Introduction / Context:
Bread molds are staple examples in introductory mycology and food microbiology. Correctly placing Rhizopus stolonifer helps connect morphology (coenocytic hyphae, sporangia) with classical taxonomy and spoilage behavior.



Given Data / Assumptions:

  • Organism: Rhizopus stolonifer, the black bread mold.
  • We use the traditional divisions commonly used in teaching labs.
  • Goal: identify its proper placement among listed divisions.


Concept / Approach:
Rhizopus is a classic zygomycete (now often placed within Mucorales). Key features include broad, sparsely septate (coenocytic) hyphae and asexual sporangia; sexually, it forms zygospores. It is not an ascomycete (no asci/ascospores), not an oomycete (stramenopile lineage with cellulose-rich walls), and “Deuteromycota” is an outdated artificial grouping for fungi lacking known sexual stages.



Step-by-Step Solution:
Recall morphology: coenocytic hyphae + sporangia. Match to classical division: Zygomycota. Exclude Ascomycota (asci), Oomycota (non-true fungi lineage), and Deuteromycota (obsolete form category). Select Zygomycota.


Verification / Alternative check:
Microscopy of sporangia and observation of zygospore formation in mating tests corroborate zygomycete identity.

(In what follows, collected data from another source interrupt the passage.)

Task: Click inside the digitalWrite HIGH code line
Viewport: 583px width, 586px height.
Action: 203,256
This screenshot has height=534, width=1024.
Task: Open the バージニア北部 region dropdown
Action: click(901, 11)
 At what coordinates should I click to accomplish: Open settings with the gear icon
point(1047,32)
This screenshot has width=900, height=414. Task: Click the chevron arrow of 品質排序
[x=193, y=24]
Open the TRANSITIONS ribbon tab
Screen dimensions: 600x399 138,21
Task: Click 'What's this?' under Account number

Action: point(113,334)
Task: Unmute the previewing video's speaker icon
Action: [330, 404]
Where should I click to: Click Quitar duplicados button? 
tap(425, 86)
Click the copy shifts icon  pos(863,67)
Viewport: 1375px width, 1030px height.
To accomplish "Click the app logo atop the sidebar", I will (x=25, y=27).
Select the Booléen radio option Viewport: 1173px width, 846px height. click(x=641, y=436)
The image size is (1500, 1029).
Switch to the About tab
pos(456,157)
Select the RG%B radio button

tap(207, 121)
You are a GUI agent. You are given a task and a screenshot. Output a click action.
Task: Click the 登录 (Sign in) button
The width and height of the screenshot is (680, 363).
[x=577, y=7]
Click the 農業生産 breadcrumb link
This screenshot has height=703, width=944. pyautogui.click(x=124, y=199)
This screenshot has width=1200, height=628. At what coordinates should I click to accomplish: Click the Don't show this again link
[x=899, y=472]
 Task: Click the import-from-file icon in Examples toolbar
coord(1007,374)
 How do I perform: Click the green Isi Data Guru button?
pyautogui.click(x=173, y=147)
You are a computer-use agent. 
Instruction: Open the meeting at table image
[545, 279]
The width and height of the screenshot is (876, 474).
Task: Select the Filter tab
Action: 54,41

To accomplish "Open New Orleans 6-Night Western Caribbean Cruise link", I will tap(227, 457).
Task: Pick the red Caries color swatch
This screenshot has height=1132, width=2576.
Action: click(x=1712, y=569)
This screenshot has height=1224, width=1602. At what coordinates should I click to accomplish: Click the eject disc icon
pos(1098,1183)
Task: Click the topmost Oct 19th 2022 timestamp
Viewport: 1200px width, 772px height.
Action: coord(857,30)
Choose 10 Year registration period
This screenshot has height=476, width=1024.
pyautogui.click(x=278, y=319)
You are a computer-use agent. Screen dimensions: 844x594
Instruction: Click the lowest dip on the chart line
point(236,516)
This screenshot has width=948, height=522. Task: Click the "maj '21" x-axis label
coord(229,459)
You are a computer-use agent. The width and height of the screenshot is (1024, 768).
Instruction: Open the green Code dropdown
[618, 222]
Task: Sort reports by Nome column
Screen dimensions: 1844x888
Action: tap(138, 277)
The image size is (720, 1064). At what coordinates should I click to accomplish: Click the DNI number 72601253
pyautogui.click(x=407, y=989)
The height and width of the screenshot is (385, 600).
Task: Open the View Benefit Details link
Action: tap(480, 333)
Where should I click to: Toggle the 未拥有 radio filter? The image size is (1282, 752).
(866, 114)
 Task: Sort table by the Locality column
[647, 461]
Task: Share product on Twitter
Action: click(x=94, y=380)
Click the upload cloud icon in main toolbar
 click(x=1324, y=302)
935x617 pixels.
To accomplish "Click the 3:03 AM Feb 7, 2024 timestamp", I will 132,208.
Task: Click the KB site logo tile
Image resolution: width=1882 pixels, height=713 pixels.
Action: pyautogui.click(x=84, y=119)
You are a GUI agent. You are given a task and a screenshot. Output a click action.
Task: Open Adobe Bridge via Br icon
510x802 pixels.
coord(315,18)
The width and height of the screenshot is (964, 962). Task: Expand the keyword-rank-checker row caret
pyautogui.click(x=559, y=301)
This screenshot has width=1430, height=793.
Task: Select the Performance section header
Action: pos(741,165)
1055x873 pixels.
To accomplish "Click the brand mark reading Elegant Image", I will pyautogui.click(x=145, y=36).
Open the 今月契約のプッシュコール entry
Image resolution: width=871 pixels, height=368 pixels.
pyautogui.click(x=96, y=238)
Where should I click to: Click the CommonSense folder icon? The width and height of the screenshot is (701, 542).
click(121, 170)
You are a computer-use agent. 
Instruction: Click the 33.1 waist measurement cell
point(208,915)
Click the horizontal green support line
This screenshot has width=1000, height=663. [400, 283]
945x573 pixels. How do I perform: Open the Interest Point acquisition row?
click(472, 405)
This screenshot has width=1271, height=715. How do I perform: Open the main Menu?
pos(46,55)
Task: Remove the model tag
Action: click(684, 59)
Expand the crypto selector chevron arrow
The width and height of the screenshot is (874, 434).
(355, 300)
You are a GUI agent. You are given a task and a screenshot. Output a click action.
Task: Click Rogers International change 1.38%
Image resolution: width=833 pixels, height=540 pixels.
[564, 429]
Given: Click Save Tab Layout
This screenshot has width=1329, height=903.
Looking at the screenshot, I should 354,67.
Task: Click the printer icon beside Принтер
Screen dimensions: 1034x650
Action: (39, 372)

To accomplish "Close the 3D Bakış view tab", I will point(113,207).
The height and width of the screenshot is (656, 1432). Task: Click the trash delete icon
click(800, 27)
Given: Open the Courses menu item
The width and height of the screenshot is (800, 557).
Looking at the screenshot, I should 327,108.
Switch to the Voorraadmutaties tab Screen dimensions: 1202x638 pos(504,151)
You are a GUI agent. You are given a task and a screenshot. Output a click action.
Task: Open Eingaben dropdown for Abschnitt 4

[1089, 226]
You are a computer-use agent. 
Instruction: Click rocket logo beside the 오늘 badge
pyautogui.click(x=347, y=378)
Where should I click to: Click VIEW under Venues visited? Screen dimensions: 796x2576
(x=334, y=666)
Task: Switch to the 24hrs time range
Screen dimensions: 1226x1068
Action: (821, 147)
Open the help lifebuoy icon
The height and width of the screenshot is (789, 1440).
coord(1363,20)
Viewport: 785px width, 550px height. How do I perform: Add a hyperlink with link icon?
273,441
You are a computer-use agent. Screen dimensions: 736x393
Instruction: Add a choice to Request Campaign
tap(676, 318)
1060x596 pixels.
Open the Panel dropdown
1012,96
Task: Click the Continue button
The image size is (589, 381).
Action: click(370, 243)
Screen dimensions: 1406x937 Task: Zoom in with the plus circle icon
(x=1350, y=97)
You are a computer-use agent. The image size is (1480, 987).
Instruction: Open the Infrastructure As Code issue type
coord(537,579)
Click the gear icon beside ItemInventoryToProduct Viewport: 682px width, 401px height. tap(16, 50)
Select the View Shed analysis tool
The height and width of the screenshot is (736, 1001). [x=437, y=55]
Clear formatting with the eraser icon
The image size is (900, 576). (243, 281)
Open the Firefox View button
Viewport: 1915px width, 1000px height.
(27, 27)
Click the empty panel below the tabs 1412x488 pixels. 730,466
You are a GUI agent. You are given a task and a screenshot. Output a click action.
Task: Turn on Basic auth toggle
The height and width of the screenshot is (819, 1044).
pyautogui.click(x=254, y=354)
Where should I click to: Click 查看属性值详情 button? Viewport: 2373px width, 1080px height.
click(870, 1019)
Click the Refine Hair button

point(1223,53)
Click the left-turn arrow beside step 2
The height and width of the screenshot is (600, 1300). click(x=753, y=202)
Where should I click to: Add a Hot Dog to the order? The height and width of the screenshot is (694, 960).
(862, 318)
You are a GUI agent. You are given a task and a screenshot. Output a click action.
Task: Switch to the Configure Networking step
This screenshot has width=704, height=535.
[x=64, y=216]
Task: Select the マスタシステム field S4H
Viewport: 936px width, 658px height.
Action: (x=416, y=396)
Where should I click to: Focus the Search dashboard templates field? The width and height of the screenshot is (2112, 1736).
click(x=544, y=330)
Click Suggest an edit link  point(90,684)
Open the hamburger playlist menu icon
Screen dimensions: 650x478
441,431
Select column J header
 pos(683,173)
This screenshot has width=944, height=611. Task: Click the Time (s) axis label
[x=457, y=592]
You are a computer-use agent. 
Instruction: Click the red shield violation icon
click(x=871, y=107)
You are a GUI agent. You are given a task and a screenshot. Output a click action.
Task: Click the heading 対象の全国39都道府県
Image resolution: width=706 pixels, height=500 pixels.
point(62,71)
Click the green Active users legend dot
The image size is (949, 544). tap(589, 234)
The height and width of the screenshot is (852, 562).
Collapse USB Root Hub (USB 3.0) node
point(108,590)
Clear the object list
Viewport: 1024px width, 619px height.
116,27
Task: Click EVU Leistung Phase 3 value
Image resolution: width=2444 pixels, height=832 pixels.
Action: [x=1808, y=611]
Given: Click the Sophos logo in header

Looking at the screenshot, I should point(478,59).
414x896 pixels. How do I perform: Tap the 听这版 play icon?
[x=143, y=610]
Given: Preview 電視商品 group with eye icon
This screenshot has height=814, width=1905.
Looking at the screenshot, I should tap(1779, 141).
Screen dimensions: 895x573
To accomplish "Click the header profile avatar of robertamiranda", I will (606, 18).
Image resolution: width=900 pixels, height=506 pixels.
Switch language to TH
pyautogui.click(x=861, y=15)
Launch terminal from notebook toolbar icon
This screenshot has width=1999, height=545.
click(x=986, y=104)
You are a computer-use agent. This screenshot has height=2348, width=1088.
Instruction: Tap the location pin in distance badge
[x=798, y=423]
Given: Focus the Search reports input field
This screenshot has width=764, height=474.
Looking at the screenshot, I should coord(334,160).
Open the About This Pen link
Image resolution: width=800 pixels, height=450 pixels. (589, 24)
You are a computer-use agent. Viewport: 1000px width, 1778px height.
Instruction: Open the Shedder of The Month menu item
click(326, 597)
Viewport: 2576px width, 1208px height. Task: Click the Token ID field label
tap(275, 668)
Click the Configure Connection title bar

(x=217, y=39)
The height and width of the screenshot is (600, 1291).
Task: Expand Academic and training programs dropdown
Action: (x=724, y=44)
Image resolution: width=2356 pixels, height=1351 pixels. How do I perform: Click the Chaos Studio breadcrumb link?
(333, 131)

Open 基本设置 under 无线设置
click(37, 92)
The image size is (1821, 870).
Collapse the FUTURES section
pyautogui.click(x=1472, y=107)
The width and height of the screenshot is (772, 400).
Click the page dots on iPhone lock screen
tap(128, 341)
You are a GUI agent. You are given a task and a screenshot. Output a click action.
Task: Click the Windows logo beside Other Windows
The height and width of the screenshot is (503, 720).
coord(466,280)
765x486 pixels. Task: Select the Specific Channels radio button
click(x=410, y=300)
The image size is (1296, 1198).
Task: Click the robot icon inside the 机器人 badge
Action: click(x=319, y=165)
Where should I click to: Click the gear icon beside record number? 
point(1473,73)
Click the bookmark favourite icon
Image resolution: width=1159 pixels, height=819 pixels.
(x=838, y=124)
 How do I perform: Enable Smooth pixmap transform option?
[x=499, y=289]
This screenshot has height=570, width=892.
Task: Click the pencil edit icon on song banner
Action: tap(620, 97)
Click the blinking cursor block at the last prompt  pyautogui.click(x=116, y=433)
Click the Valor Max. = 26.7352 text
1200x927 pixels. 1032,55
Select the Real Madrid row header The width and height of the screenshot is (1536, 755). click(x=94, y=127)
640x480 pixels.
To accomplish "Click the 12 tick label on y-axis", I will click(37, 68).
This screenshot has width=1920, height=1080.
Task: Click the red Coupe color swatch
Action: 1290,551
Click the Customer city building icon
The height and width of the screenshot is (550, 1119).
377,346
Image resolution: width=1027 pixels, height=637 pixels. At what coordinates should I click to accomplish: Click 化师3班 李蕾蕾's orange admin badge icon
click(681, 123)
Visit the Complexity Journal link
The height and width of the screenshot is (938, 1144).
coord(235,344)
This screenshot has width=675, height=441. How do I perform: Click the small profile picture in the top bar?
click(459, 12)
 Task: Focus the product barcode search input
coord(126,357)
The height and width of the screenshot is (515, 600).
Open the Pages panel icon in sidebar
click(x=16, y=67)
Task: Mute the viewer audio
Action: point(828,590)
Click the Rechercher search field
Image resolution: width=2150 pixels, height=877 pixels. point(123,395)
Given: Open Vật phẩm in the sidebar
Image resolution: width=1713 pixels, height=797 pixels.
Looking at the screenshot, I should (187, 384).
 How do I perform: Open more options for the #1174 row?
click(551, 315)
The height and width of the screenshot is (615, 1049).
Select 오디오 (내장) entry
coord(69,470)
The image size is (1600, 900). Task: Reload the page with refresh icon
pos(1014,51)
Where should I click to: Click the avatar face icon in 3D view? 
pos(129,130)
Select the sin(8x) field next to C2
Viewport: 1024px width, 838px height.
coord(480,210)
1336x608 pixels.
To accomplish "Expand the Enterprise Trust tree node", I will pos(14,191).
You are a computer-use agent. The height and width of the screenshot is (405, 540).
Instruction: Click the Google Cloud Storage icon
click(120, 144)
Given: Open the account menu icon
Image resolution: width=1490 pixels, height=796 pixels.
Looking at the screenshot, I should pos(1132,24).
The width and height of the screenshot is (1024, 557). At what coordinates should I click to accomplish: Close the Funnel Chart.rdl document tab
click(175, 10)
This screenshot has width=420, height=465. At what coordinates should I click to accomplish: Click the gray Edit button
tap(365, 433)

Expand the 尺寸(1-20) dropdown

Why Other Options Are Wrong:

  • Ascomycota: produces ascospores in asci—absent in Rhizopus.
  • Deuteromycota: outdated grouping, not a true phylogenetic division.
  • Oomycota: water molds, not true fungi and with different wall chemistry.


Common Pitfalls:
Confusing fast-growing molds broadly; look for coenocytic hyphae and sporangia versus conidia on septate hyphae.